Cette forme de contrainte consiste à capter la bonne volonté. Cette contribution que vous avez définie comme bénévole mais que je n’hésite pas à définir comme non rémunérée, parce que c’est tout simplement une production de données qui n’est pas payée, mais qui finalement réalise les mêmes tâches que les personnes qui sont sur les plateformes de travail du clic.

Parce que, comme n’importe quel autre travailleur du clic, je suis en train de noter des images, de commenter des vidéos, de retranscrire des bouts de conversations, d’entraîner ChatGPT :…

… tout cela ça fait partie de la production d’intelligence artificielle et dans le cas de ChatGPT c’est tout simplement de ce qu’on appelle le reinforcement learning, donc de l’apprentissage par renforcement qui est une partie reconnue, qui n’a rien de cachée, de l’intelligence artificielle.

Avez-vous réfléchi à la rémunération possible de ce travail ?

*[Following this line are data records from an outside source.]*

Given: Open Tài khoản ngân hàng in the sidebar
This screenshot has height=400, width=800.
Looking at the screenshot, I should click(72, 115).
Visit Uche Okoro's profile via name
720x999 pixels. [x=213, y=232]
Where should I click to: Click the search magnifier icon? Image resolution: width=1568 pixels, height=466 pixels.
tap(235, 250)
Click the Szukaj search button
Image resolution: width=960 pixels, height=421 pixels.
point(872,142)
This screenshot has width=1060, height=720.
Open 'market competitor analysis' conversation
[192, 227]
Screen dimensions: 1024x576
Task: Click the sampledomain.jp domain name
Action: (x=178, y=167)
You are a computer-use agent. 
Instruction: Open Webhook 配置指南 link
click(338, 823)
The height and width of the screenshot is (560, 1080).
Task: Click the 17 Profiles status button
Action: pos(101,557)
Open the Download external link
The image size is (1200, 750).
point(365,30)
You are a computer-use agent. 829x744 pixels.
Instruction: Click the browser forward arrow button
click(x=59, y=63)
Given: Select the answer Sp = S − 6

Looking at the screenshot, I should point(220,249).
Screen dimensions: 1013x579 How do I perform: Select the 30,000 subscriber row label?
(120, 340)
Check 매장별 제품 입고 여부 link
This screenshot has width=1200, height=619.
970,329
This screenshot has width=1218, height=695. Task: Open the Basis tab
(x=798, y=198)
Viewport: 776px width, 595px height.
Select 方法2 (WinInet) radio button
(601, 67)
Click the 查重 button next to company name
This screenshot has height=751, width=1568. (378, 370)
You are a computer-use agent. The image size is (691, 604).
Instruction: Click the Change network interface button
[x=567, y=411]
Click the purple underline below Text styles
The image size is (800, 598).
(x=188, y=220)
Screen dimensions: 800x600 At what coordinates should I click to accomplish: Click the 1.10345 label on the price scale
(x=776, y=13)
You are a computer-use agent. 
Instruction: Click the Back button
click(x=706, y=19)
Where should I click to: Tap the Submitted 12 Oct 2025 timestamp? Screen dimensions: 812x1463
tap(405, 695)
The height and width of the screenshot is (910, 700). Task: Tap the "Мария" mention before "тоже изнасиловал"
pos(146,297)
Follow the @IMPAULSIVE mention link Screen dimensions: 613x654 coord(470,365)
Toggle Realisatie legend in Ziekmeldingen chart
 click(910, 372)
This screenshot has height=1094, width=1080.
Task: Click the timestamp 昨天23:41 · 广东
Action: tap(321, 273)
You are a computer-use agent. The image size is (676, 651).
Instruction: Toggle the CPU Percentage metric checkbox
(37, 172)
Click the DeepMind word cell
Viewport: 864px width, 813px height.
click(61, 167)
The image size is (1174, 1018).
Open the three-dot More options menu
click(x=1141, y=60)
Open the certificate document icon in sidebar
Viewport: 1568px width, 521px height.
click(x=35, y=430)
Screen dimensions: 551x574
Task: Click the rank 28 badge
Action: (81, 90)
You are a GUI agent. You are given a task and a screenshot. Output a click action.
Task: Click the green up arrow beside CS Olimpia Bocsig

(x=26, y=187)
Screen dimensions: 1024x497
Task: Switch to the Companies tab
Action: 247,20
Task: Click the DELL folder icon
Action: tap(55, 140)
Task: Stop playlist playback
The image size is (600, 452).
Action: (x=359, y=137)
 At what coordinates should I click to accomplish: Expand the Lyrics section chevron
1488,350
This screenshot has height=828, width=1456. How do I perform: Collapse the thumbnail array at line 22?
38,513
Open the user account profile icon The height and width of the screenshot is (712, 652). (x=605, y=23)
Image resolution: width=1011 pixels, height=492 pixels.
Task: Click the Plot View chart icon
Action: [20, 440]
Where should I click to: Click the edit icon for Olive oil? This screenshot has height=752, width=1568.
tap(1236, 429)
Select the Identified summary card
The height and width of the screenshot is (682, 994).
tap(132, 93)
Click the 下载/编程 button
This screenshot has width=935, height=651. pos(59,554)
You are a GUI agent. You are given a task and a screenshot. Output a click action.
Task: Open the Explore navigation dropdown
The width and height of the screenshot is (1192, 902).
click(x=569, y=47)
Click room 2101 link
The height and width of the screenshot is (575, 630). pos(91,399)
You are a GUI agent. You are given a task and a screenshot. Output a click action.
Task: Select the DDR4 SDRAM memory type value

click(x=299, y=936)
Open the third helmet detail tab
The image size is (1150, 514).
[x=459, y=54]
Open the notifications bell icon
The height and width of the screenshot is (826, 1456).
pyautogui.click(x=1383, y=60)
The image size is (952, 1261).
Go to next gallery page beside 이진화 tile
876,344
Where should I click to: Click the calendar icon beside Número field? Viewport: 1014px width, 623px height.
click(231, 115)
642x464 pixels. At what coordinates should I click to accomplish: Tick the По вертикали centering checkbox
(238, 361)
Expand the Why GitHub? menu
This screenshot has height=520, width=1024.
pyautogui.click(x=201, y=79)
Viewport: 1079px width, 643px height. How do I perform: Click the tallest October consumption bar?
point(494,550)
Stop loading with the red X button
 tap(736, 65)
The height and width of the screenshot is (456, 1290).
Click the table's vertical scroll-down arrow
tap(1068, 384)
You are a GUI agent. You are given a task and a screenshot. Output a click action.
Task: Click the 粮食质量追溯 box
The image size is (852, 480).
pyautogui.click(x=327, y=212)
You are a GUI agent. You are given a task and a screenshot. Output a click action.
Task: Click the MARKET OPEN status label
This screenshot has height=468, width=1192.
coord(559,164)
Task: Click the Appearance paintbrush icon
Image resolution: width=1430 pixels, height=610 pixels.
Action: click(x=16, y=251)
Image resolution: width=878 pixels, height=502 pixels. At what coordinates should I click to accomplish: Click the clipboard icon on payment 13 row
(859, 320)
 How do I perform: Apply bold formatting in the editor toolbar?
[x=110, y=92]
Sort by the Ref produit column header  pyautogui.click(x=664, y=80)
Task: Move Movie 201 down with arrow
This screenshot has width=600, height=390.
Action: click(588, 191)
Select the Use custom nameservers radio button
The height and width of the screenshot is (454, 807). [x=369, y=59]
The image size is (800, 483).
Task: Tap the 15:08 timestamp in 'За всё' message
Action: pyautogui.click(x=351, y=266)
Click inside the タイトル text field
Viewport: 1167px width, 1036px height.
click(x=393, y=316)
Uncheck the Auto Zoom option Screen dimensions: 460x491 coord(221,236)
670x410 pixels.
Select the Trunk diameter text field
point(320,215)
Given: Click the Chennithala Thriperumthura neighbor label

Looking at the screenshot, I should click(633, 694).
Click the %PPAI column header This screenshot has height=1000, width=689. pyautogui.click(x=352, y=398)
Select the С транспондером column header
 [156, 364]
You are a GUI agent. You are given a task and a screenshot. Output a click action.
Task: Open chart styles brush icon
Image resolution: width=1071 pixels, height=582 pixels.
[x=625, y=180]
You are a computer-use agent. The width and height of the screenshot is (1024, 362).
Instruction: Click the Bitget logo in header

J’y réfléchis, mais ma solution ne va pas plaire à tout le monde, parce que la solution la plus simple est celle qui, hélas, s’impose dans certains milieux politiques. Ici en France, c’est une solution portée par des milieux libéraux, qui disent tout simplement « il suffit de payer ces personnes, il suffit de payer tout le monde, y compris ceux qui ne savent pas qu’ils sont en train de produire des données pour l’intelligence artificielle. Et donc si je clique sur Facebook, je suis en train de produire de la donnée, donc à chaque fois que je clique, je reçois quelques centimes d’euros. » Malheureusement, cela va mettre tout le monde dans une situation de micro-tâcheron et j’ai passé mes dernières années à montrer que les conditions de vie et de travail de ces micro-tâcherons ne sont pas quelque chose d’enviable. Il ne faut pas être jaloux de quelqu’un qui, au Venezuela, gagne l’équivalent de 5 dollars par semaine ou parfois plutôt par mois en travaillant 8 heures par jour à cliquer sur des images.

Pour conclure cet entretien, avez-vous des pistes pour mieux associer numérique et bien-être ?

Le numérique est à la fois une source d’inquiétude et une source d’espoir pour un nombre important de personnes sur la planète, à la limite pour toute la planète, parce que tout le monde est impliqué dans les usages numériques, même les personnes qui ne se servent pas d’outils numériques, parce qu’il y a des traces qu’on laisse, même par notre présence sur Terre. Donc la question est de chercher à limiter les pouvoirs, sans contrepoids aujourd’hui, des multinationales ou de certains gouvernements, qui se servent de manière malicieuse du numérique et qui donc sont en train d’introduire des pratiques abusives, autoritaires dans le contexte d’une technologie qui, à la base, est une technologie de libération.

Je dirais qu’il nous faut travailler pour que le numérique revienne à son inspiration d’origine.